Collected data entries
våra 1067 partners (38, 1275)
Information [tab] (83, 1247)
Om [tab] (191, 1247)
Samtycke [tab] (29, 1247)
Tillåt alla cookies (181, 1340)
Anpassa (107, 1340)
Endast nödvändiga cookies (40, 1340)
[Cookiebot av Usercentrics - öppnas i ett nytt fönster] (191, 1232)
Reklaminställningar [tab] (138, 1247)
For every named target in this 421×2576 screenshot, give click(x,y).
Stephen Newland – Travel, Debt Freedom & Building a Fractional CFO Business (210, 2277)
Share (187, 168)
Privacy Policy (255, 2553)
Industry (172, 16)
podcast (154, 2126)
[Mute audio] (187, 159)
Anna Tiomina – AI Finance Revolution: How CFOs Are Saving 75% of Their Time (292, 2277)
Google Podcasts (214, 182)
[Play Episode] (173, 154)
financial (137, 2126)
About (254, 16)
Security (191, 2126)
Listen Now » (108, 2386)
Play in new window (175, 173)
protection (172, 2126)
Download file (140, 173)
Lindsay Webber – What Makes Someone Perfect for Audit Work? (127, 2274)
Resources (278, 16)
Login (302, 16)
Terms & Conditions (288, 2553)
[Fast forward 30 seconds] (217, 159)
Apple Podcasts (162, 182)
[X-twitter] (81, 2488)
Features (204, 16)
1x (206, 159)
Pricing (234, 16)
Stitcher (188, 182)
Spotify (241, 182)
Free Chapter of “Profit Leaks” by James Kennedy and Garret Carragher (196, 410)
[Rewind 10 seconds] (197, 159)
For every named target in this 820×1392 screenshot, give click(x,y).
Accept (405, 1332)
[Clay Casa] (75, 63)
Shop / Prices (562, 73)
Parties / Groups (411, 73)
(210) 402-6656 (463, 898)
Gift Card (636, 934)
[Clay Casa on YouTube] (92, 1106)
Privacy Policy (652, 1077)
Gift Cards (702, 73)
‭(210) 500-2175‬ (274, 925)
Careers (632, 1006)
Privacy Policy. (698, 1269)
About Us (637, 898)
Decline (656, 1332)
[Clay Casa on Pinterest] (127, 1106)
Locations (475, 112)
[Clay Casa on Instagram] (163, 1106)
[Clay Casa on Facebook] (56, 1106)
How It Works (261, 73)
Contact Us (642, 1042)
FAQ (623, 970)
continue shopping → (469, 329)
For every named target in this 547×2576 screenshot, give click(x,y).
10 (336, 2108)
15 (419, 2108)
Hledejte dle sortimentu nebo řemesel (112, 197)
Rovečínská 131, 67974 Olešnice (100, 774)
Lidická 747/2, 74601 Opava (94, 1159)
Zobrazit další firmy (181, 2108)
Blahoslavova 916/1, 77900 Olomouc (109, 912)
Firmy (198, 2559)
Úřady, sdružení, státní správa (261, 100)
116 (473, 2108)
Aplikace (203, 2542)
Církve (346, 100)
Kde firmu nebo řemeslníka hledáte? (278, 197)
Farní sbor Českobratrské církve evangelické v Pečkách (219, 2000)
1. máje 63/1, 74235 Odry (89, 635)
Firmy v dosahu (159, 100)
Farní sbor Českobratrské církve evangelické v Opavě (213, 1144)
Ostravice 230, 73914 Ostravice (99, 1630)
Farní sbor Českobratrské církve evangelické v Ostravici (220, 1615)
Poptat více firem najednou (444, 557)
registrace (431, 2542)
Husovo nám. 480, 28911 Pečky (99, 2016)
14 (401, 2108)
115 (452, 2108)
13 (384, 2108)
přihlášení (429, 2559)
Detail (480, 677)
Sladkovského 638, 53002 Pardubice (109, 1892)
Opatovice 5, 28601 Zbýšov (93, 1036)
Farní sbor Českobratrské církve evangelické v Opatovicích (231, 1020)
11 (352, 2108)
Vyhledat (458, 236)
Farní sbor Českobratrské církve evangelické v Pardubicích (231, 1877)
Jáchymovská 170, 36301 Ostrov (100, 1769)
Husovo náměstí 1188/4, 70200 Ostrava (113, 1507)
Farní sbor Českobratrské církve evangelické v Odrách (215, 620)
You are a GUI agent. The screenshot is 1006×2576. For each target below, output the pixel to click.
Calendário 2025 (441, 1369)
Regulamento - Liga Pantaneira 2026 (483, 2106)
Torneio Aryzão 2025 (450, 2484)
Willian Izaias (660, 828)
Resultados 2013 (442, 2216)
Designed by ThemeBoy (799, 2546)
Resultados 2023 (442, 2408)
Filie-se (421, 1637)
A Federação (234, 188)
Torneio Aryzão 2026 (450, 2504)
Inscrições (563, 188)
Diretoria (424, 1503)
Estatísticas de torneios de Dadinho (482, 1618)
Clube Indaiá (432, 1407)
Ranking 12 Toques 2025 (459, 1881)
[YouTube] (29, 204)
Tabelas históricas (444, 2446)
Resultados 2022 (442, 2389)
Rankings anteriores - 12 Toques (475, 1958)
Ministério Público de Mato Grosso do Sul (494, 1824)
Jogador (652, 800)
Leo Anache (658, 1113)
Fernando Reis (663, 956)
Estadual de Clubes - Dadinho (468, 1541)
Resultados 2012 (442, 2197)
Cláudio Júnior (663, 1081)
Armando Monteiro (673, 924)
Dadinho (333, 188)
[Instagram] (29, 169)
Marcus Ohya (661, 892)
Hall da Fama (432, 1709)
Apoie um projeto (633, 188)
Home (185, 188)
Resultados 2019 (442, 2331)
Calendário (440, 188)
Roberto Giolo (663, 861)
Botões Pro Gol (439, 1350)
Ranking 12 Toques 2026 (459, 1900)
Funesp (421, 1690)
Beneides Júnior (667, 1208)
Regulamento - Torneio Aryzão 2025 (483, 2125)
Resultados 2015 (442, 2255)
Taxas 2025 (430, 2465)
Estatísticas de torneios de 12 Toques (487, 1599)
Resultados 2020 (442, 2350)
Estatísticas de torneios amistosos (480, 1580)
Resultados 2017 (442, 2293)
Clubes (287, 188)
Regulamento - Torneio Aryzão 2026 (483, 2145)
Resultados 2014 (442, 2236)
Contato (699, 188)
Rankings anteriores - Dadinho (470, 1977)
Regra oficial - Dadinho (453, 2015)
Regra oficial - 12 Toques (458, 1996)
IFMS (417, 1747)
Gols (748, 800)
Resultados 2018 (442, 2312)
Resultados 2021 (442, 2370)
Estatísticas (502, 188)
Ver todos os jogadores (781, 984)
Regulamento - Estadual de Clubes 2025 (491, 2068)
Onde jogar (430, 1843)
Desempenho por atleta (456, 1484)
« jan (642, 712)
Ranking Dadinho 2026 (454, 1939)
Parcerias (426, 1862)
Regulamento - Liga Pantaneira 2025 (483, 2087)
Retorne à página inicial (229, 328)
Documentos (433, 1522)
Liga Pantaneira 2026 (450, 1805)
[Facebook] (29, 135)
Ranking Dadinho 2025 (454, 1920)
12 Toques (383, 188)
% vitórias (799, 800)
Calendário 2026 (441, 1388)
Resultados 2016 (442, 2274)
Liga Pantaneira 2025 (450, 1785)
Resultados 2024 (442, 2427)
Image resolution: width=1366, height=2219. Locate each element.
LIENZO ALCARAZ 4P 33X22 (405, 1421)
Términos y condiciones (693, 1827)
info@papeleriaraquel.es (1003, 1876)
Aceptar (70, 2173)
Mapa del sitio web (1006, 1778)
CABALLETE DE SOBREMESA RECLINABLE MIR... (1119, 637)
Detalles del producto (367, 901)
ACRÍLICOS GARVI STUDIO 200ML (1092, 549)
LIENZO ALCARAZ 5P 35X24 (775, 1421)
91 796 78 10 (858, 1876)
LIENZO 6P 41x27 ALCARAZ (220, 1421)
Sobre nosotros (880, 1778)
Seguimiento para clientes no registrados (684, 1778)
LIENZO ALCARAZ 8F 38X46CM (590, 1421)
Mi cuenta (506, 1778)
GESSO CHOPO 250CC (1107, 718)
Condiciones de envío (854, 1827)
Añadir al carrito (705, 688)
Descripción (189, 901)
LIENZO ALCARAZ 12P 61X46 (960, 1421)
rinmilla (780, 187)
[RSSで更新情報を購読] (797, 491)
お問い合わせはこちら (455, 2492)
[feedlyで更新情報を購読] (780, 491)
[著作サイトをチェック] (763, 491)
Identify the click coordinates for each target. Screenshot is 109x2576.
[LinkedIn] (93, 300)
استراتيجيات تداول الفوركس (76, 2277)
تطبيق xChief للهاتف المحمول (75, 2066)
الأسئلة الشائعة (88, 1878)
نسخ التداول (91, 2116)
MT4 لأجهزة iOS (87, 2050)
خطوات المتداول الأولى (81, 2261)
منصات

## What is required:
The answer must consist of every line from the entries above that contains the string "sbor".

## Task output:
Farní sbor Českobratrské církve evangelické v Pečkách (219, 2000)
Farní sbor Českobratrské církve evangelické v Opavě (213, 1144)
Farní sbor Českobratrské církve evangelické v Ostravici (220, 1615)
Farní sbor Českobratrské církve evangelické v Opatovicích (231, 1020)
Farní sbor Českobratrské církve evangelické v Pardubicích (231, 1877)
Farní sbor Českobratrské církve evangelické v Odrách (215, 620)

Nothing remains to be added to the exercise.